Category Archives: Media Criticism

The Office Of Civil RightsWrongs

Apparently it doesn’t think that free speech is a civil right.

Lukianoff notes that campus definitions of sexual harassment include “humor and jokes about sex in general that make someone feel uncomfortable” (University of California at Berkeley), “unwelcome sexual flirtations and inappropriate put-downs of individual persons or classes of people” (Iowa State University) or “elevator eyes” (Murray State University in Kentucky).

All of which means that just about any student can be hauled before a disciplinary committee. Jokes about sex will almost always make someone uncomfortable, after all, and usually you can’t be sure if flirting will be welcome except after the fact. And how do you define “elevator eyes”?

Given the prevailing attitudes among faculty and university administrators, it’s not hard to guess who will be the target of most such proceedings. You only have to remember how rapidly and readily top administrators and dozens of faculty members were ready to castigate as guilty of rape the Duke lacrosse players who, as North Carolina Attorney General Roy Cooper concluded, were absolutely innocent.

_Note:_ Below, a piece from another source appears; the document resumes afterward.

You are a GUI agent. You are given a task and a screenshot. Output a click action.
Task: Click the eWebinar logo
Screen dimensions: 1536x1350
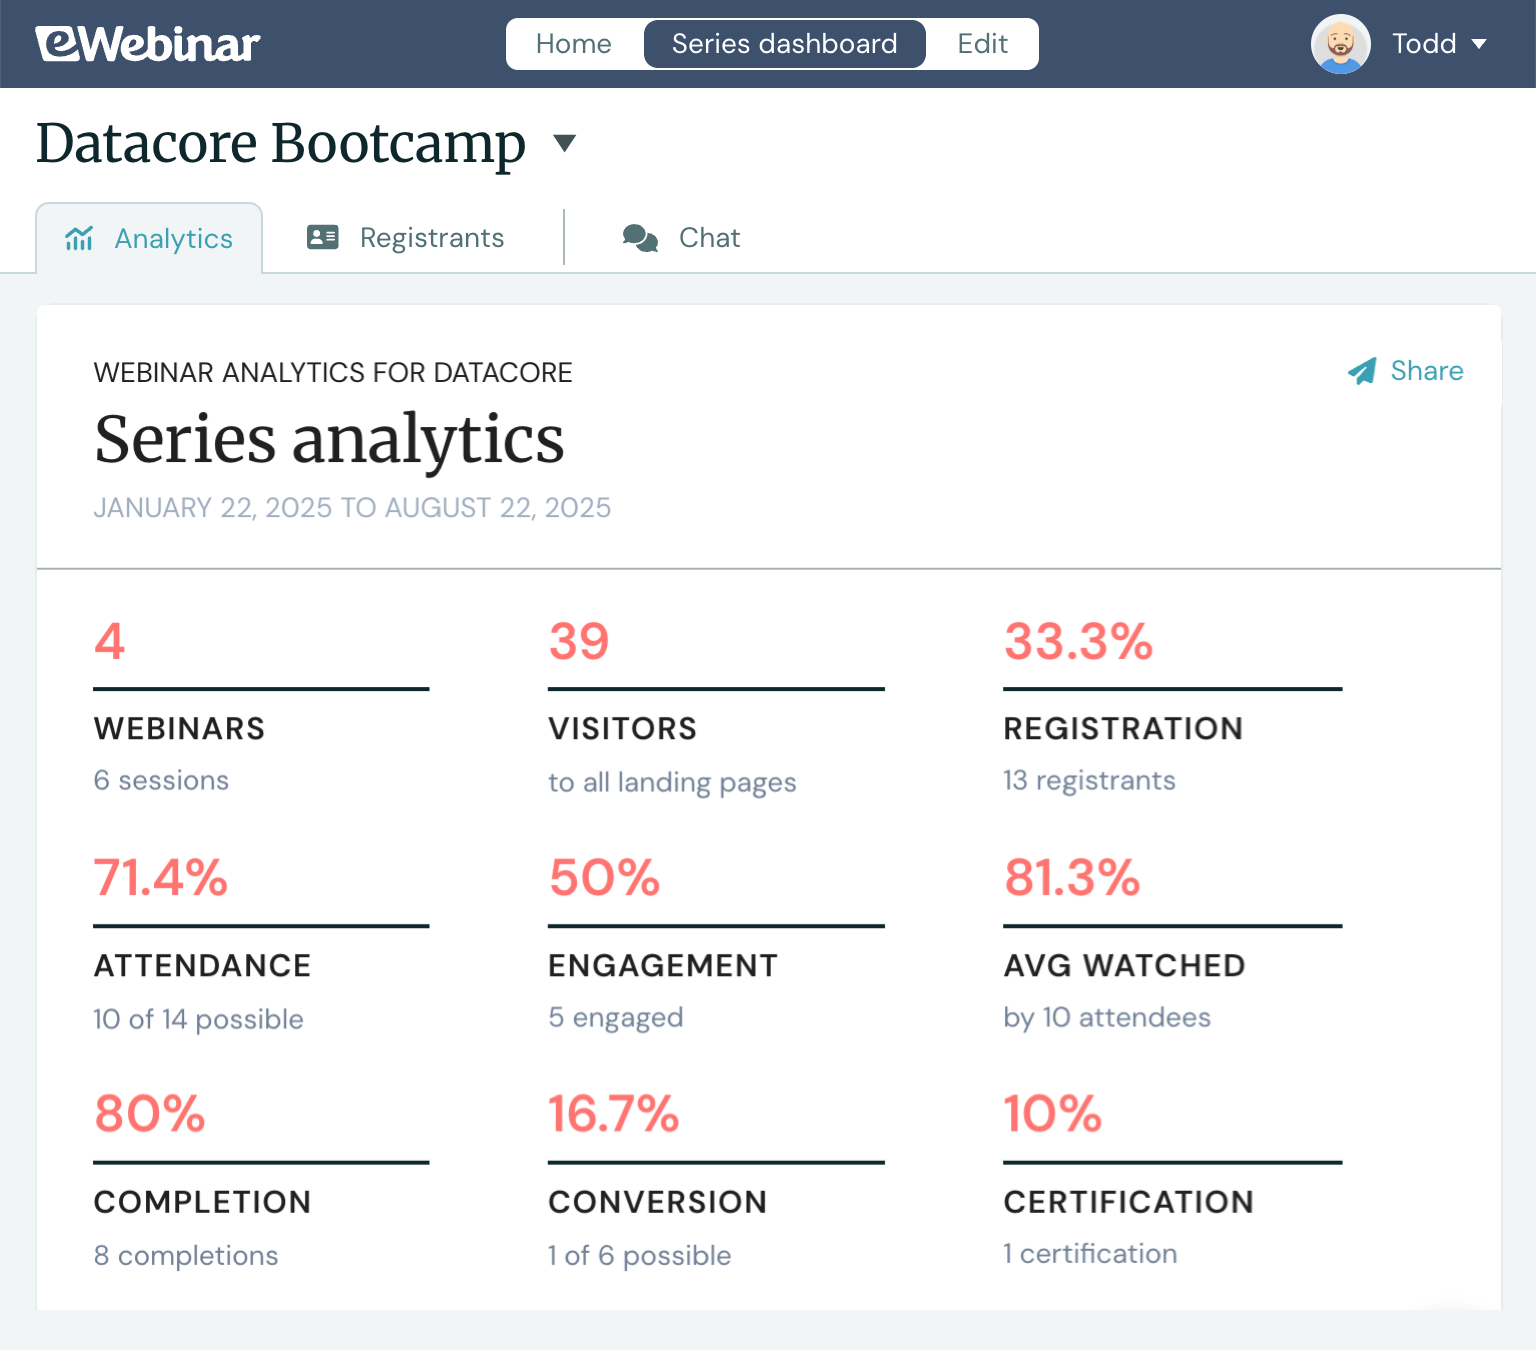click(146, 44)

What the seemingly misnamed Office of Civil Rights is doing here is demanding the setting up of kangaroo courts and the dispensing of what I would call marsupial justice against students who are disfavored by campus denizens because of their gender or race or political attitude. “Alice in Wonderland’s” Red Queen would approve.

I hope that FIRE (which is a great cause to which you should contribute) will take them to court, and demand that they obey the First Amendment.

The ATF Criminals

More thoughts:

Imagine the DEA telling pharmacists to illegally sell oxycontin to known drug dealers or they would be shut down. Then imagine the DEA using the fact that more oxycontin was on the street (and hundreds of overdose deaths) as a pretext for making it harder for patients to get prescribed narcotics. This is essentially what happened with the ATF and Project Gunwalker

And as for evidence that this was part of a push by the administration on gun control, I should have pointed this out yesterday.

I’ve heard a lot of folks wondering if this is what Obama meant back when he said he was working on gun control under the radar.

Let’s hope that the radar lights this up very brightly. If we can’t get a federal investigation into this, I would suggest that relatives of the victims killed by these weapons file a suit against BATF and the Justice Department, and name Eric Holder. Discovery would be very interesting.

[Update mid afternoon]

You don’t say. This requires a special counsel investigation:

we’ve discovered that the president and Democratic lawmakers have lied, and continue to lie, about the role of American guns and American small businessmen in arming drug cartels south of the border. We’ve watched as they’ve lied, and continue to lie, blaming gun shops for the carnage that has resulted from the depravity of Mexican narco-terrorists.

We’ve watched as ATF special agents and supervisors testified in front of Congress, angry and ashamed, about how the multi-agency task force they were a part of was responsible for arming the cartel gunmen that have killed scores of law enforcement officers and civilians in two countries.

This scandal must come to an end not with graceful and fault-free resignations, but with deliberate and careful prosecutions of those responsible.

There were four federal agencies involved in Gunwalker, including the Bureau of Alcohol, Tobacco, Firearms, and Explosives (ATF), the Department of Justice (DOJ), the Department of Homeland Security (DHS), and the Internal Revenue Service (IRS). Each of these agencies deserves dishonor and a thorough post-mortem review from their own respective inspectors general. But that is simply a start towards righting an unconscionable wrong.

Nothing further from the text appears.